TASK BRIEF:
Go through the records line by line and work out how many lines hold the word "agent". Answer with the number only.

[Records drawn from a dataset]
= Beginning of Section =

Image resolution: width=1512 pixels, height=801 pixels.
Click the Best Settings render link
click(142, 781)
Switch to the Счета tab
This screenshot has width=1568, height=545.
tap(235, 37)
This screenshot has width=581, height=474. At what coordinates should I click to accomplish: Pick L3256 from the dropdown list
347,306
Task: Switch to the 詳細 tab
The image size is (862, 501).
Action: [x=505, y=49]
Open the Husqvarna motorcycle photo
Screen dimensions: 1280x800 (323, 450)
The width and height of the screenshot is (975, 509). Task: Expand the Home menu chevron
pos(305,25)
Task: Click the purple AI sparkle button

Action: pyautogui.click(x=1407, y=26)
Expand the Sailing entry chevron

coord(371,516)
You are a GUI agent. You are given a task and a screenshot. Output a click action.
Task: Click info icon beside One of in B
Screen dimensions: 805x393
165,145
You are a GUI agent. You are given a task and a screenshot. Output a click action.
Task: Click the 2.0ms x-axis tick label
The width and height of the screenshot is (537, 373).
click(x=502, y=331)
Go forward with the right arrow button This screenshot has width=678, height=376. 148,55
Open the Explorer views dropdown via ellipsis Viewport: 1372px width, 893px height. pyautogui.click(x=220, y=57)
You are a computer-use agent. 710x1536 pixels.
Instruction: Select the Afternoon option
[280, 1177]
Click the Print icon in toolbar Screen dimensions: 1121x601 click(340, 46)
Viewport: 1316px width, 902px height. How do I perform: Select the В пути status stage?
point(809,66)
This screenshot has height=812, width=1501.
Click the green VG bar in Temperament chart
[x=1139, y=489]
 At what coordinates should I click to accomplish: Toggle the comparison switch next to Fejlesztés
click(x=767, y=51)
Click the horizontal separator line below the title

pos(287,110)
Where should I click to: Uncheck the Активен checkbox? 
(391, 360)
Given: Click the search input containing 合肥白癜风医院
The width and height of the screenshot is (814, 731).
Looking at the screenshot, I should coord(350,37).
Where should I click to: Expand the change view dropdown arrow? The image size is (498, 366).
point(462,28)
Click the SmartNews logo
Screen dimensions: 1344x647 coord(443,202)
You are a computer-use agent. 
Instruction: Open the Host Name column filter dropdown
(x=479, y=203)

= End of Section =

REPLY:
4